Never mind the resignations – some principled, some opportunistic – of ministers and aides that followed; the party also lost foot soldiers, with pictures of torn-up membership cards appearing on social media. Letters of protest written by activists went viral on the internet, which have been exploited to organise opposition to the Europe policy. With the tin ear for which she is famed, Theresa May had failed entirely to understand that just because one claims a policy is the complete opposite of what it actually is, and because greasy careerists have supported the pretence in the interests of ambition, it does not mean the public will swallow it. Whatever some may wish to believe, many Tory activists are highly politically literate. May’s amateurish attempt to trick them has damaged her, and her party’s prospects, dramatically.

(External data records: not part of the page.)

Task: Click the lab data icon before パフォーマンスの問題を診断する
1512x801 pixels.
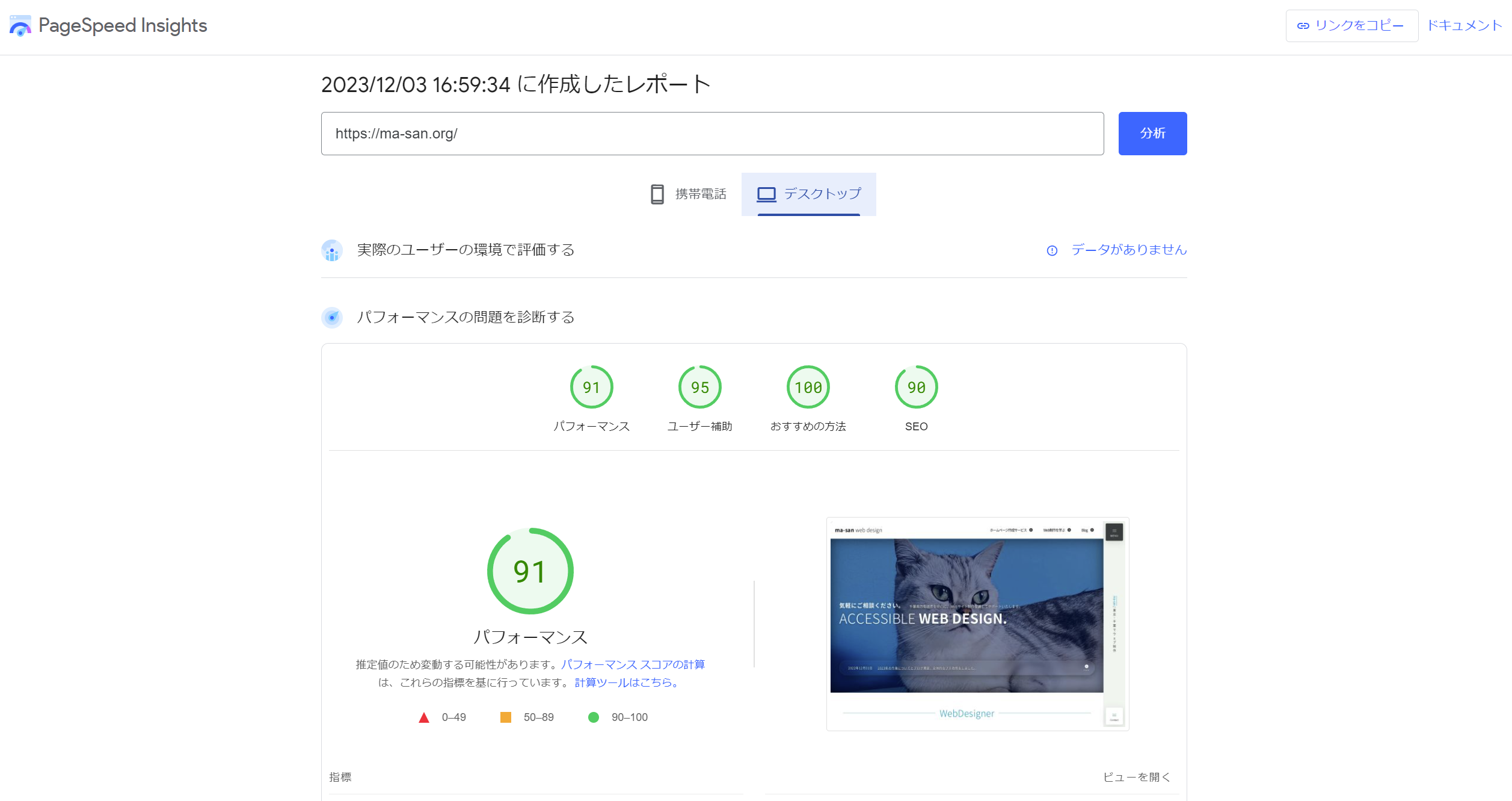Action: coord(331,317)
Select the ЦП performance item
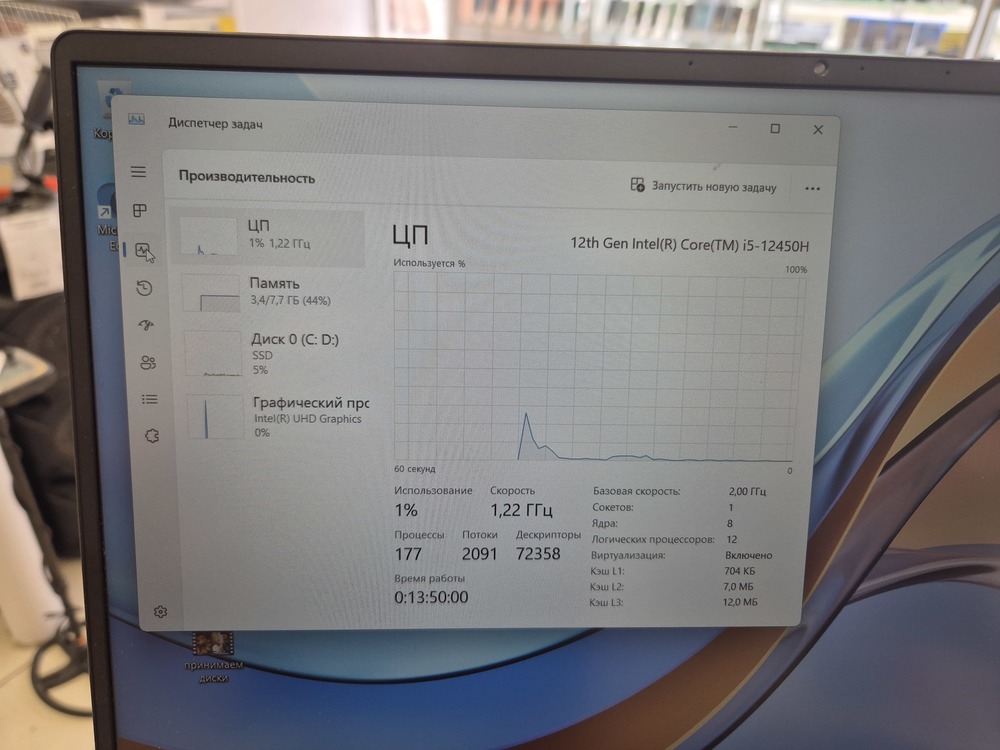The image size is (1000, 750). pos(268,236)
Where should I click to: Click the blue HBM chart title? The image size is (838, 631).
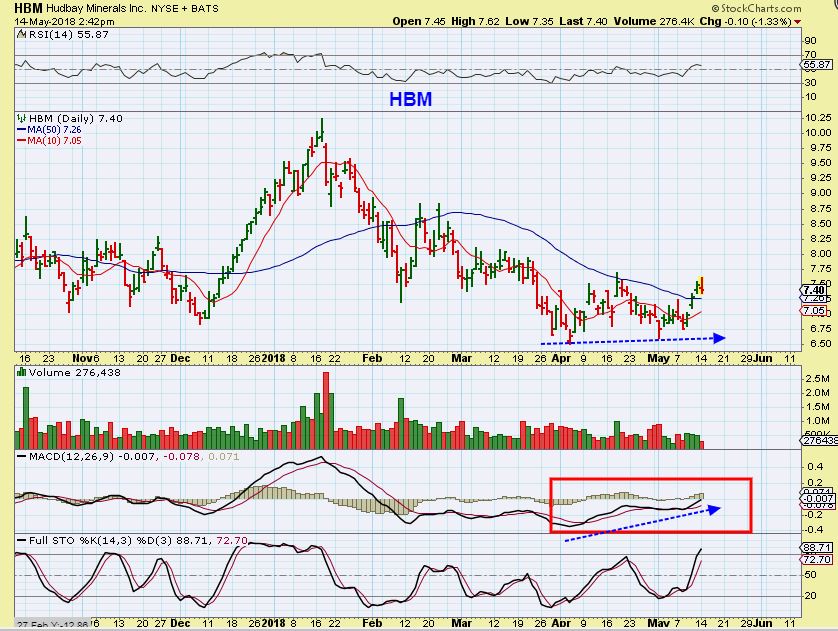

Activists – notably councillors – are already thinking of next spring’s local elections, with members either leaving the Tories or refusing to campaign or to vote for them. They have told Tory MPs they expect them to defend what was voted for in 2016: to leave the EU, no ifs, no buts. Ukip, which until a few days ago was on a life-support machine, has jumped in polls at the expense of the Tories. Word reaching Conservative Central Office not merely of disaffection, but of outright rebellion, at the grass roots prompted a plea from the party chairman, Brandon Lewis, to local chairmen to support May’s policy. It was largely ignored.

The reasons for this latest debacle are not to do with Europe, but with the Prime Minister’s inadequacies. She continues to claim black is white and expects others to believe her: accepting a Brexiteer amendment to a trade bill last Monday (and in doing so forcing another ministerial resignation, this time from a Remainer), she said it would not prevent the policy in the white paper from being implemented. This was hair-splitting at best, depending as it does on a definition (as yet unclear) of reciprocity between UK and EU trade tariffs.

She appoints to key roles people either unequal to or compromised by them. Lewis is regarded with dismay as a party chairman, his unconscious impression of a geezer selling used cars on the Southend Arterial Road grating with many colleagues, and his failure to engage in anything resembling political attacks on Labour creating astonishment, given the Tories’ precarious position.

May’s chief of staff, Gavin Barwell, is dismissed as a self-important nonentity. The new Brexit secretary, Dominic Raab, was (as an avowed Brexiteer) presumably appointed to calm nerves after David Davis’s resignation and the unsatisfactory perception of the Chequers “agreement”. However, Raab’s naked ambition has earned him the contempt of many Brexiteers, who find it hard to understand how he can look in the mirror each morning. He was often spoken of as a potential future leader, but Paddy Power should lengthen the odds now.

Such is the growing state of alarm around May that the government sought, equally chaotically, to end the parliamentary session five days early, to get MPs away from where they might cause unrest. But dispersing Brexiteer MPs from Westminster will make little difference to their campaign against a policy that they, probably rightly, believe is dead in the water. And, because of the woeful mismanagement, a growing number have a second target after the white paper, which is May herself.

Only Graham Brady, chairman of the 1922 Committee, knows how many MPs have written to him demanding a vote of confidence in May. Among MPs, usually febrile by mid-July, the belief is that so many claim to have done so that the magic number – 48 – must be in view. It is not, though, an entirely honest electorate.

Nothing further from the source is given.